> Exercise goal
Return nothing but the lines from the line with "Given: Click the forward navigation arrow" through the last line of the entries that follow, copied exactly and free of pictures.

> Records for the exercise
++++++++++
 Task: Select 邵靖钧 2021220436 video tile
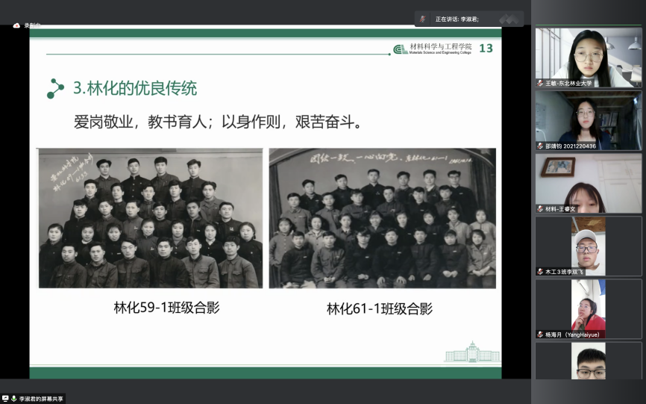[x=588, y=118]
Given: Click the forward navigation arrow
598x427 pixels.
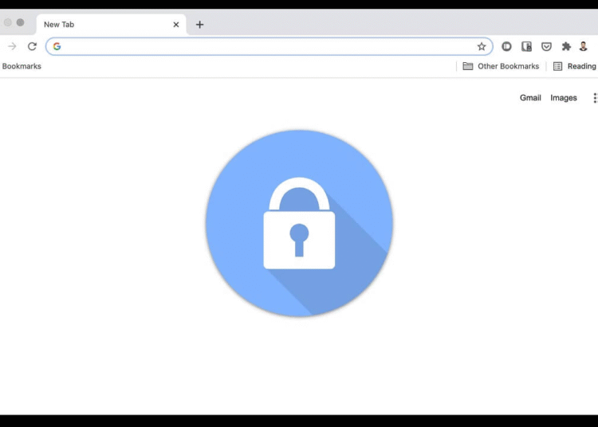Looking at the screenshot, I should tap(12, 46).
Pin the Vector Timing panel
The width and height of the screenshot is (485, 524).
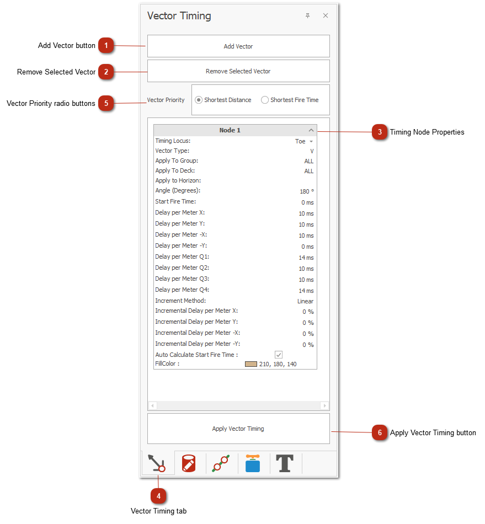pyautogui.click(x=308, y=16)
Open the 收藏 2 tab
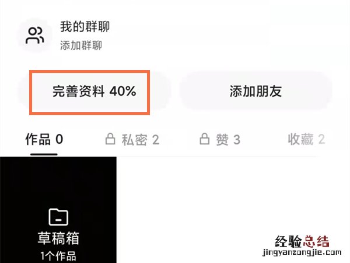This screenshot has height=263, width=350. point(306,139)
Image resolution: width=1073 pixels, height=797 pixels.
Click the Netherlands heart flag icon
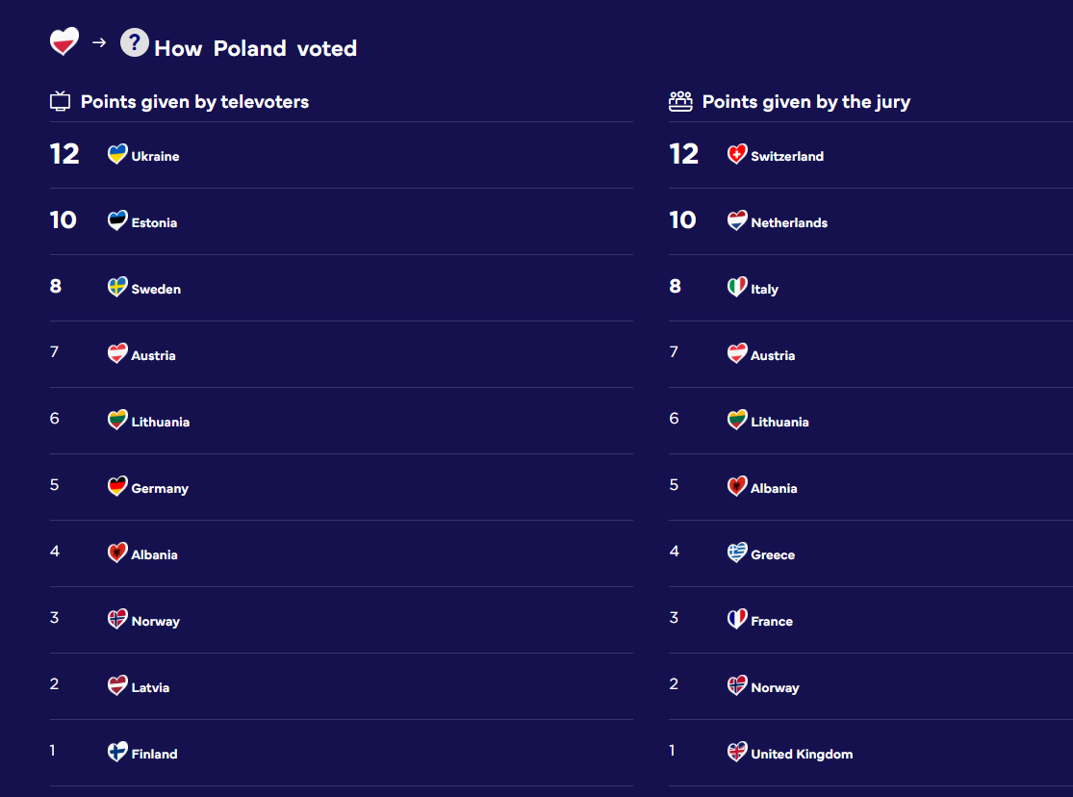pyautogui.click(x=737, y=220)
++++++++++
> Task solution
Given: Click the forward navigation arrow
598x427 pixels.
Looking at the screenshot, I should tap(12, 46).
Pin the Vector Timing panel
The width and height of the screenshot is (485, 524).
pyautogui.click(x=308, y=16)
Open the 收藏 2 tab
This screenshot has height=263, width=350. point(306,139)
Image resolution: width=1073 pixels, height=797 pixels.
Click the Netherlands heart flag icon
pyautogui.click(x=737, y=220)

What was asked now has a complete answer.